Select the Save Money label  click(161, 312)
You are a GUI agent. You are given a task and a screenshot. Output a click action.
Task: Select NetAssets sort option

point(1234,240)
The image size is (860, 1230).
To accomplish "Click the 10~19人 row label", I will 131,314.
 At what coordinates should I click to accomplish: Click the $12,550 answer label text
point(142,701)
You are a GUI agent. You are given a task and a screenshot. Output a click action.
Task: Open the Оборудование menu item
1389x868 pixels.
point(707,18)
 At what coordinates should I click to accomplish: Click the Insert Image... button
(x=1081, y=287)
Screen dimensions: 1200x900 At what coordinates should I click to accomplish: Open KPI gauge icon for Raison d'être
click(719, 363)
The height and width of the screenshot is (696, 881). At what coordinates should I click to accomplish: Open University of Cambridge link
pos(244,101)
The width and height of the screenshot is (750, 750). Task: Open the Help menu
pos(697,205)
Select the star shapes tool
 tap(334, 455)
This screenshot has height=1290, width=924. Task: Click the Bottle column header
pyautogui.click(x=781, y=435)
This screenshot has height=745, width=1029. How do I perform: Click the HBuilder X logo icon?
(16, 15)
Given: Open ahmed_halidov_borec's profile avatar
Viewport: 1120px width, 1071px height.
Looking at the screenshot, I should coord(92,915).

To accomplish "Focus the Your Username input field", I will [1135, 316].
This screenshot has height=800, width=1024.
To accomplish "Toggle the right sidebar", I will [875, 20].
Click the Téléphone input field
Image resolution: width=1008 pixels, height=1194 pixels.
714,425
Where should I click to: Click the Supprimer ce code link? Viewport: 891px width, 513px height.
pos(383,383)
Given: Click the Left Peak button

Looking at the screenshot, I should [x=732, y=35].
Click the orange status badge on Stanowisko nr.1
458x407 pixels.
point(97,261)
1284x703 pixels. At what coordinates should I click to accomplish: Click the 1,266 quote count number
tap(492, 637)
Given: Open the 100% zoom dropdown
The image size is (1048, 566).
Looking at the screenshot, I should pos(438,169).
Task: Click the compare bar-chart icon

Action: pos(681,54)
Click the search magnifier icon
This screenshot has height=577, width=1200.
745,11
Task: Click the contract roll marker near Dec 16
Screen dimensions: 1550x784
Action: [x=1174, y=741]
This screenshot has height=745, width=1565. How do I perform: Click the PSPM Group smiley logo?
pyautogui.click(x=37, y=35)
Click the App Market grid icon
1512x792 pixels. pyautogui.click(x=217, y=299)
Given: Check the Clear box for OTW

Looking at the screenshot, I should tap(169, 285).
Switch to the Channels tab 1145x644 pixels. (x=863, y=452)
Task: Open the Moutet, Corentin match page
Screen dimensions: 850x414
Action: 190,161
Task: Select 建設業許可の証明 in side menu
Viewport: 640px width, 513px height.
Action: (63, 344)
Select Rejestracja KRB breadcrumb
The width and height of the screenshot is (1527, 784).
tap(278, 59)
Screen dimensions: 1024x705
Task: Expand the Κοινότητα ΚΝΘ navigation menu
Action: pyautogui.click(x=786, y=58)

◆ ◆ ◆ ◆

◆ **Assignment**
Please copy every line of the material exactly.

◆ **Output below**
Select the Save Money label  click(161, 312)
You are a GUI agent. You are given a task and a screenshot. Output a click action.
Task: Select NetAssets sort option

point(1234,240)
The image size is (860, 1230).
To accomplish "Click the 10~19人 row label", I will 131,314.
 At what coordinates should I click to accomplish: Click the $12,550 answer label text
point(142,701)
You are a GUI agent. You are given a task and a screenshot. Output a click action.
Task: Open the Оборудование menu item
1389x868 pixels.
point(707,18)
 At what coordinates should I click to accomplish: Click the Insert Image... button
(x=1081, y=287)
Screen dimensions: 1200x900 At what coordinates should I click to accomplish: Open KPI gauge icon for Raison d'être
click(719, 363)
The height and width of the screenshot is (696, 881). At what coordinates should I click to accomplish: Open University of Cambridge link
pos(244,101)
The width and height of the screenshot is (750, 750). Task: Open the Help menu
pos(697,205)
Select the star shapes tool
 tap(334, 455)
This screenshot has height=1290, width=924. Task: Click the Bottle column header
pyautogui.click(x=781, y=435)
This screenshot has height=745, width=1029. How do I perform: Click the HBuilder X logo icon?
(16, 15)
Given: Open ahmed_halidov_borec's profile avatar
Viewport: 1120px width, 1071px height.
Looking at the screenshot, I should coord(92,915).

To accomplish "Focus the Your Username input field", I will [1135, 316].
This screenshot has height=800, width=1024.
To accomplish "Toggle the right sidebar", I will [875, 20].
Click the Téléphone input field
Image resolution: width=1008 pixels, height=1194 pixels.
714,425
Where should I click to: Click the Supprimer ce code link? Viewport: 891px width, 513px height.
pos(383,383)
Given: Click the Left Peak button

Looking at the screenshot, I should [x=732, y=35].
Click the orange status badge on Stanowisko nr.1
458x407 pixels.
point(97,261)
1284x703 pixels. At what coordinates should I click to accomplish: Click the 1,266 quote count number
tap(492, 637)
Given: Open the 100% zoom dropdown
The image size is (1048, 566).
Looking at the screenshot, I should pos(438,169).
Task: Click the compare bar-chart icon

Action: pos(681,54)
Click the search magnifier icon
This screenshot has height=577, width=1200.
745,11
Task: Click the contract roll marker near Dec 16
Screen dimensions: 1550x784
Action: [x=1174, y=741]
This screenshot has height=745, width=1565. How do I perform: Click the PSPM Group smiley logo?
pyautogui.click(x=37, y=35)
Click the App Market grid icon
1512x792 pixels. pyautogui.click(x=217, y=299)
Given: Check the Clear box for OTW

Looking at the screenshot, I should tap(169, 285).
Switch to the Channels tab 1145x644 pixels. (x=863, y=452)
Task: Open the Moutet, Corentin match page
Screen dimensions: 850x414
Action: 190,161
Task: Select 建設業許可の証明 in side menu
Viewport: 640px width, 513px height.
Action: (63, 344)
Select Rejestracja KRB breadcrumb
The width and height of the screenshot is (1527, 784).
tap(278, 59)
Screen dimensions: 1024x705
Task: Expand the Κοινότητα ΚΝΘ navigation menu
Action: pyautogui.click(x=786, y=58)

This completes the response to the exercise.